Exercise objective:
Each line in the records that mentions the word "Domande" needs to be listed.
** Opening Raw data block **
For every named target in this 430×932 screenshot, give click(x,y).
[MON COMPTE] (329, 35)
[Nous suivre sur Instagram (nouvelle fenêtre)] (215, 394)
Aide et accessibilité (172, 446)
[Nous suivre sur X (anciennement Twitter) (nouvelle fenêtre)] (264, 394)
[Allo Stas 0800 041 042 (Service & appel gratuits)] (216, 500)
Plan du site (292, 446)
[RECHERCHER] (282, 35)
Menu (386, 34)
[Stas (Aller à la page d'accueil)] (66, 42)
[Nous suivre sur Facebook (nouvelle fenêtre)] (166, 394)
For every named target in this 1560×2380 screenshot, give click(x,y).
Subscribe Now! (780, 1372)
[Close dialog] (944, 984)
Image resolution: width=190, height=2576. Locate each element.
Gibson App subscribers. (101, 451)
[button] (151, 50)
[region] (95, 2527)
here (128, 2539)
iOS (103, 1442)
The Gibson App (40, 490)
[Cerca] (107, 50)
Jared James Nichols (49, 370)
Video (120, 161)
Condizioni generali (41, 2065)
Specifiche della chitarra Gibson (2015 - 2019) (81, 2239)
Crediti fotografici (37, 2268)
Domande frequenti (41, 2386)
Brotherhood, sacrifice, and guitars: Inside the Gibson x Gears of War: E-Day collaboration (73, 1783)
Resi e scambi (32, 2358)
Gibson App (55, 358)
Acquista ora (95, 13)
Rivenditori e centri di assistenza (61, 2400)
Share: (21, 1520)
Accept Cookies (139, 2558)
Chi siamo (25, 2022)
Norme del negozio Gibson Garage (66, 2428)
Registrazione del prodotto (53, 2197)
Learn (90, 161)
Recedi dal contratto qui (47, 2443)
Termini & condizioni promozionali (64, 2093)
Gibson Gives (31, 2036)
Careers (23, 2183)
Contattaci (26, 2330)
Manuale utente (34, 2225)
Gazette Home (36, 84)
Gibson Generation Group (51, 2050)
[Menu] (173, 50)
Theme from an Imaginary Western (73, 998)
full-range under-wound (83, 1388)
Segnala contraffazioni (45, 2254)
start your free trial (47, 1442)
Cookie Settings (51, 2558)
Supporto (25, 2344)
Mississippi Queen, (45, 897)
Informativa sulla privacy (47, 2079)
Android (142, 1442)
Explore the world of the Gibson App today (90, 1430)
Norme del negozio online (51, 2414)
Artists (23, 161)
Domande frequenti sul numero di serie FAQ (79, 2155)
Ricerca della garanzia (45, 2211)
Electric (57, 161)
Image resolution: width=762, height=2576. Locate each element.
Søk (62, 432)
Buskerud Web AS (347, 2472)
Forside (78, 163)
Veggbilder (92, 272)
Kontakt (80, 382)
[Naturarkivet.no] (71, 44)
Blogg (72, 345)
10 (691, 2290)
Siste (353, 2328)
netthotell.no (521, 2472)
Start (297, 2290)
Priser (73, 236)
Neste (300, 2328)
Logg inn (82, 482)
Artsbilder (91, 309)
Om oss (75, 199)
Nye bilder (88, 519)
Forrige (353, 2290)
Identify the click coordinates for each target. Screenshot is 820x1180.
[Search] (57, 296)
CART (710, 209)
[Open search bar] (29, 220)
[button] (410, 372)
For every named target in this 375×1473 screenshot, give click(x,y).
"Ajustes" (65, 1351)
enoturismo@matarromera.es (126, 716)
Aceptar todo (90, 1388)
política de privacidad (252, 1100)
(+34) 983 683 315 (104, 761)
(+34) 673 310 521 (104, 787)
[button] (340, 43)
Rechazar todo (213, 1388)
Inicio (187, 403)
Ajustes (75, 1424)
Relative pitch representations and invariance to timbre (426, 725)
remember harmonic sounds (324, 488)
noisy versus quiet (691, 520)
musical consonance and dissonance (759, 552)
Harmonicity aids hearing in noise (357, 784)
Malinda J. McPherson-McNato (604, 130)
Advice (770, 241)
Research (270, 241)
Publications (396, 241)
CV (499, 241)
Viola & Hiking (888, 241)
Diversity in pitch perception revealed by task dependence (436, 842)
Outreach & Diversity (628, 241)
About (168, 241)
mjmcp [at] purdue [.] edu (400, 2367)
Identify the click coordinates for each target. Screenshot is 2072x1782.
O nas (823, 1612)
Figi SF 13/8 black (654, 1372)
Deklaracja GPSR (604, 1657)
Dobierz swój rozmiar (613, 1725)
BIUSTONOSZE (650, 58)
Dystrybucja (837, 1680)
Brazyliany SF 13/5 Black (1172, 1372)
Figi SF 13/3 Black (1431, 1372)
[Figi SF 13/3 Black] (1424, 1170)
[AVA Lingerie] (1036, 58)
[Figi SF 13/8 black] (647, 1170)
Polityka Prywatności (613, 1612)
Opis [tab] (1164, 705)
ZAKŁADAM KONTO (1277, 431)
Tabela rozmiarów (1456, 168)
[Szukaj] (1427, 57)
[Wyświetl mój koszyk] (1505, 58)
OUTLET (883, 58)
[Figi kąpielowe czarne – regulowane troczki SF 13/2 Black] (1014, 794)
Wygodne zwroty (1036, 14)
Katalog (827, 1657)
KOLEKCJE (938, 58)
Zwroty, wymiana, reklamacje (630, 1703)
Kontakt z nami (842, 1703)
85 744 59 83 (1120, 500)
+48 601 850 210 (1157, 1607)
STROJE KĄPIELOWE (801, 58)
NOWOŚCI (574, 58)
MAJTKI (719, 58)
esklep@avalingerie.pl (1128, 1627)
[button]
** Closing Raw data block **
Answer box:
Domande frequenti (41, 2386)
Domande frequenti sul numero di serie FAQ (79, 2155)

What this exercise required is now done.